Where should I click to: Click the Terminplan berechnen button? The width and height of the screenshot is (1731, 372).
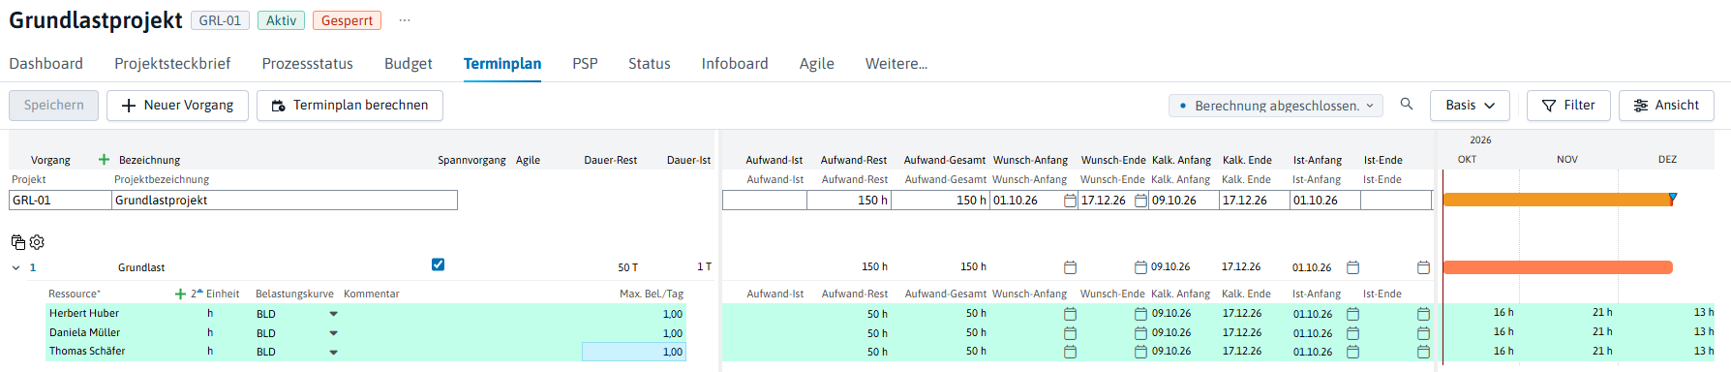[x=349, y=106]
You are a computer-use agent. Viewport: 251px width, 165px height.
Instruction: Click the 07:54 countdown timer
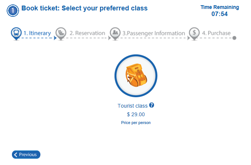tap(219, 14)
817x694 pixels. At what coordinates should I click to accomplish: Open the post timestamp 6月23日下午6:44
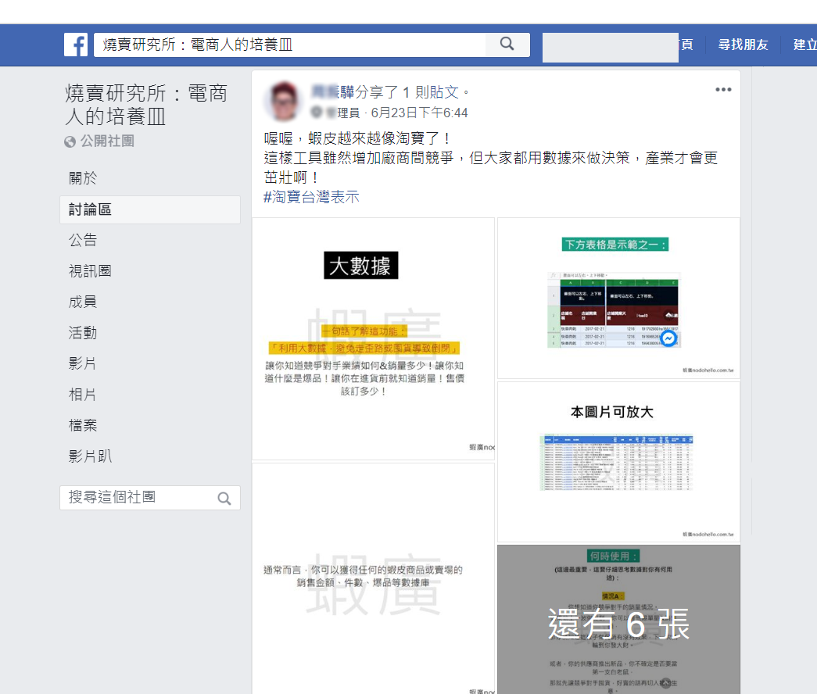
• • • • •
WHAT NEEDS TO BE DONE – Copy out everything from the line containing "You are a computer-use" down to the end of the lines, changing "countdown timer" to "countdown clock" and keeping the rest the same. Leave the pictures out of your answer.

FINISHED EXERCISE –
You are a computer-use agent. Viewport: 251px width, 165px height.
Instruction: Click the 07:54 countdown clock
tap(219, 14)
817x694 pixels. At what coordinates should I click to accomplish: Open the post timestamp 6月23日下午6:44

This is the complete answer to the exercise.